Because phosphate intake usually parallels protein intake, dietary phosphate restriction is often achieved by restricting protein intake. Cianciaruso 2008 and Klahr 1994 conducted studies to investigate the effects of different protein diets on metabolic control and CKD progression. Sullivan 2009 focused on the effects of food additives on hyperphosphataemia in people with end-stage kidney disease and reported benefits when phosphorus-containing food additives were avoided. Soroka 1998 investigated feasibility low phosphate diets and showed that a low-phosphorus vegan diet in which only an appropriate cereal-legume mixture was consumed could achieve the same goal as a conventional low-protein diet.

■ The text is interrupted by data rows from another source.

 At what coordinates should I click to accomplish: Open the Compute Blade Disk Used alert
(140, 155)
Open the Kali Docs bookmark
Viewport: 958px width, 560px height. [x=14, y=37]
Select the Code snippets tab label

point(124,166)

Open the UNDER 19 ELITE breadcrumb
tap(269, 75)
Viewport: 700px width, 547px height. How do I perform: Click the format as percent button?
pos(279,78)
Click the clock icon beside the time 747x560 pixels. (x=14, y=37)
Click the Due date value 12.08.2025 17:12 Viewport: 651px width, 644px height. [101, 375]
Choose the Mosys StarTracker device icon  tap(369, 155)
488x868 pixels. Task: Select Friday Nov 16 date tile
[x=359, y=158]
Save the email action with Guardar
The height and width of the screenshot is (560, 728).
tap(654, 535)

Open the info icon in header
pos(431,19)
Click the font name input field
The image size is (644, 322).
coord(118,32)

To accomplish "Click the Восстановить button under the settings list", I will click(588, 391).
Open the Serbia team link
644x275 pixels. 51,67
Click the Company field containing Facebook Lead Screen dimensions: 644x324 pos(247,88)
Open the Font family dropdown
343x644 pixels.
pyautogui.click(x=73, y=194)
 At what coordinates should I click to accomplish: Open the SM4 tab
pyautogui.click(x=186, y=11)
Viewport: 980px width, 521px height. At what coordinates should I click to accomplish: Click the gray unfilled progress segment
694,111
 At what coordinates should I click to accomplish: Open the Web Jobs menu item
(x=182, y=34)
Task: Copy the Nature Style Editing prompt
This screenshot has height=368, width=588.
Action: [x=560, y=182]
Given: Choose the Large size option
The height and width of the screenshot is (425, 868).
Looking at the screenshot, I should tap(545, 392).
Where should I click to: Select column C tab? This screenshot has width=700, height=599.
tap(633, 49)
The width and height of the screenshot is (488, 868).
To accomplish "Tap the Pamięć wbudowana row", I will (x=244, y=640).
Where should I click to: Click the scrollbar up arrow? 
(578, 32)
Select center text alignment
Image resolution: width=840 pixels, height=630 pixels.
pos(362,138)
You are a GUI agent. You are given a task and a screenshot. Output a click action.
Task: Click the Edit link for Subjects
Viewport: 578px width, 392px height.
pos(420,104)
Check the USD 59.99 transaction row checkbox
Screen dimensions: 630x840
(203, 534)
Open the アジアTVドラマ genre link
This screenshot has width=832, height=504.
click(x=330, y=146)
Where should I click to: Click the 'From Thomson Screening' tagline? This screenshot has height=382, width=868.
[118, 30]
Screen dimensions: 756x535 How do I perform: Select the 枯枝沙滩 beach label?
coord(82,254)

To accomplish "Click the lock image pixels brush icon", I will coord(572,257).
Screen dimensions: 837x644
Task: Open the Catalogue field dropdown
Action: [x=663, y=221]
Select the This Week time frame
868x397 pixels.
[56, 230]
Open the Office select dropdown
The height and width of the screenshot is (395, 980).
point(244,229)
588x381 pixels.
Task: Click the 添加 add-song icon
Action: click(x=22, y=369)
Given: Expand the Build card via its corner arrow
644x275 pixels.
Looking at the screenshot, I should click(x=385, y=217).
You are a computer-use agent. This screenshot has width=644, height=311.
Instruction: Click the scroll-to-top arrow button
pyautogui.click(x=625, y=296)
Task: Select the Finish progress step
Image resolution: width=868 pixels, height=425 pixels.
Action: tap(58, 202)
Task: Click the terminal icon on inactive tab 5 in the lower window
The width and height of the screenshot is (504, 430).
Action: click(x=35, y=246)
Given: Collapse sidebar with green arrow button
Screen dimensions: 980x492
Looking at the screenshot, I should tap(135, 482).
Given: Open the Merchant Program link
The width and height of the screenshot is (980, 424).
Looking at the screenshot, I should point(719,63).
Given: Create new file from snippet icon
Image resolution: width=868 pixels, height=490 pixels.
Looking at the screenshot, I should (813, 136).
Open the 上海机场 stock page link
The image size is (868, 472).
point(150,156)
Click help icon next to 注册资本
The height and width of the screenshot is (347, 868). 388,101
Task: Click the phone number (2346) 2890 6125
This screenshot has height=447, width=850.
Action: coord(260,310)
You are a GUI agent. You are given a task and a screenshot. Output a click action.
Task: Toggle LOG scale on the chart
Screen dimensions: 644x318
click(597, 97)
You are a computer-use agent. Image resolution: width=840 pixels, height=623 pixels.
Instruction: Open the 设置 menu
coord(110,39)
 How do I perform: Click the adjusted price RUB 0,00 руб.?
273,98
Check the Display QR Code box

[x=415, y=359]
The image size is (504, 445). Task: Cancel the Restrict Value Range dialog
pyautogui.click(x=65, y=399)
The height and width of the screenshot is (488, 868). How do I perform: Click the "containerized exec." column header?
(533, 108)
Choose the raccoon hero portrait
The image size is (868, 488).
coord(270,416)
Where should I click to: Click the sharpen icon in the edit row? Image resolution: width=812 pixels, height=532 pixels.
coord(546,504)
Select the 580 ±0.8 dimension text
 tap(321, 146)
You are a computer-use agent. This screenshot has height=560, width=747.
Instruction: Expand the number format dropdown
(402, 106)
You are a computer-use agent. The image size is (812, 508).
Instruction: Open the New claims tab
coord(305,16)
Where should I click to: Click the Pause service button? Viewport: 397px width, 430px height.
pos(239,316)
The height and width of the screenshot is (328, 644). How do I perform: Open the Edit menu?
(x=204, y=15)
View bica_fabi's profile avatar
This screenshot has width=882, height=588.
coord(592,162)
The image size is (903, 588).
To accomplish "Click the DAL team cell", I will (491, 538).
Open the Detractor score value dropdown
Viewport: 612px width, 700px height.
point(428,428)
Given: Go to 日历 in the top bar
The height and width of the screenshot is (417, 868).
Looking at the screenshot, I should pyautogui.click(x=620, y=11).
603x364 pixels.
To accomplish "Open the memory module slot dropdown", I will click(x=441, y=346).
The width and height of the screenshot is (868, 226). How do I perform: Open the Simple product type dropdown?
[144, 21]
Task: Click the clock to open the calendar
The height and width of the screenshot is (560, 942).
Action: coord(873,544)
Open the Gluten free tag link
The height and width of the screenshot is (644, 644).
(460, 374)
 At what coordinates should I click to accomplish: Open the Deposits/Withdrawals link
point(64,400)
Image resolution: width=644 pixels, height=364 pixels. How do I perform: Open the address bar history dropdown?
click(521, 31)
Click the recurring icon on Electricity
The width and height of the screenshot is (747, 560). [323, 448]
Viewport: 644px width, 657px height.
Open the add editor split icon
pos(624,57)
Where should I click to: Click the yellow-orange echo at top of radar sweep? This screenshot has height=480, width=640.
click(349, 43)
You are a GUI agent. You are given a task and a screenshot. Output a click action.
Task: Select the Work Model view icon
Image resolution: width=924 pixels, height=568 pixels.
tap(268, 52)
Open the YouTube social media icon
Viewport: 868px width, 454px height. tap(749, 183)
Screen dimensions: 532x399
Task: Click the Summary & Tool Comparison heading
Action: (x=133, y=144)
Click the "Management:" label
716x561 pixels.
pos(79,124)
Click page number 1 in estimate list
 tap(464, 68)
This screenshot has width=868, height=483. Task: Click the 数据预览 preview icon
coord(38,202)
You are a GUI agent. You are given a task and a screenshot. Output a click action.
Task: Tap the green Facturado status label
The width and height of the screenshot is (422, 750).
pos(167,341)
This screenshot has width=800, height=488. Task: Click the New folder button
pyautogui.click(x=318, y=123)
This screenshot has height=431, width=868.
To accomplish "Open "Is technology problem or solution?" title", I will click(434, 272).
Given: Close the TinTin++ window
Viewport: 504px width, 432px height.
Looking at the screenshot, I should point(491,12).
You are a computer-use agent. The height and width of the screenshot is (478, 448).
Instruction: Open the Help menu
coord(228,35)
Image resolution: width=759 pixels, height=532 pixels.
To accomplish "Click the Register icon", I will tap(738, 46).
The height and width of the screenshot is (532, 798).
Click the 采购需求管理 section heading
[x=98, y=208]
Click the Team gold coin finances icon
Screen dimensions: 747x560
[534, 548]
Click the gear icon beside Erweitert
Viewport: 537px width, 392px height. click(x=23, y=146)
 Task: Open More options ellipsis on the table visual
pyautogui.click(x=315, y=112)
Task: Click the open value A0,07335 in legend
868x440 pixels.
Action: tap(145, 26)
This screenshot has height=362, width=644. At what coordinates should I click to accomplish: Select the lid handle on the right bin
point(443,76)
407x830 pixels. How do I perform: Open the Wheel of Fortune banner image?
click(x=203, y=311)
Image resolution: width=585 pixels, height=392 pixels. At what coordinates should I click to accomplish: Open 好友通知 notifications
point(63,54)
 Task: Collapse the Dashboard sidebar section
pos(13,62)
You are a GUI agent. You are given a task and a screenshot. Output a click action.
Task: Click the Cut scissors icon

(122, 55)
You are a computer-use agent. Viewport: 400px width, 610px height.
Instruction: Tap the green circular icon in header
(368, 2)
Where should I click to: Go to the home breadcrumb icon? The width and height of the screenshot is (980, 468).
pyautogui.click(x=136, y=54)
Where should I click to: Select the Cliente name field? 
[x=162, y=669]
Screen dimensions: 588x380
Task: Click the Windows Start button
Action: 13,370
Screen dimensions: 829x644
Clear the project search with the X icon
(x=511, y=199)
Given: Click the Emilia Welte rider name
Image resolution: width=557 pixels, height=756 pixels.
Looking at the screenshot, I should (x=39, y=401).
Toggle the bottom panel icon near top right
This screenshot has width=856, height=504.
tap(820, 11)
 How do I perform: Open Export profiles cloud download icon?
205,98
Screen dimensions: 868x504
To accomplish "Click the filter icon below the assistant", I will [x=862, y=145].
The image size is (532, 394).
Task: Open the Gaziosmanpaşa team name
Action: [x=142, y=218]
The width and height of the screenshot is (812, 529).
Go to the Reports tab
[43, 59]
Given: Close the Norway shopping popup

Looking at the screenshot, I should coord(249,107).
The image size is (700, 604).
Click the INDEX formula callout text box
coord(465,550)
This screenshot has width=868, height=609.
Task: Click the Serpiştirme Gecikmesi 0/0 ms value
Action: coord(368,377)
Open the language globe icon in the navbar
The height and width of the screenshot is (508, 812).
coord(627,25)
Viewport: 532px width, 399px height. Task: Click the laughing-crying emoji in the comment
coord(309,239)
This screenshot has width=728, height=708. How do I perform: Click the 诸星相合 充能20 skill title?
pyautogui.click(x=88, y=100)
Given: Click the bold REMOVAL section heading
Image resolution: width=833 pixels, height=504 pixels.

Patients not only avoided protein malnutrition, but also reduced phosphate intake, which is an abundant mineral in animal-based foods.
How the intervention might work
Phosphate retention plays a significant role in the development of CKD-MBD. Lowering dietary phosphate by restricting food additives, processed foods and protein, and sometimes in combination with phosphate binders, should therefore be the first step to protect people with CKD from developing mineral and bone disorder.
Why it is important to do this review
Although dietary interventions are well recognised as important ways to help prevent and treat CKD-MBD, there has been no systematic review of these interventions. The safety and efficacy of dietary interventions for people with CKD-MBD remain unknown.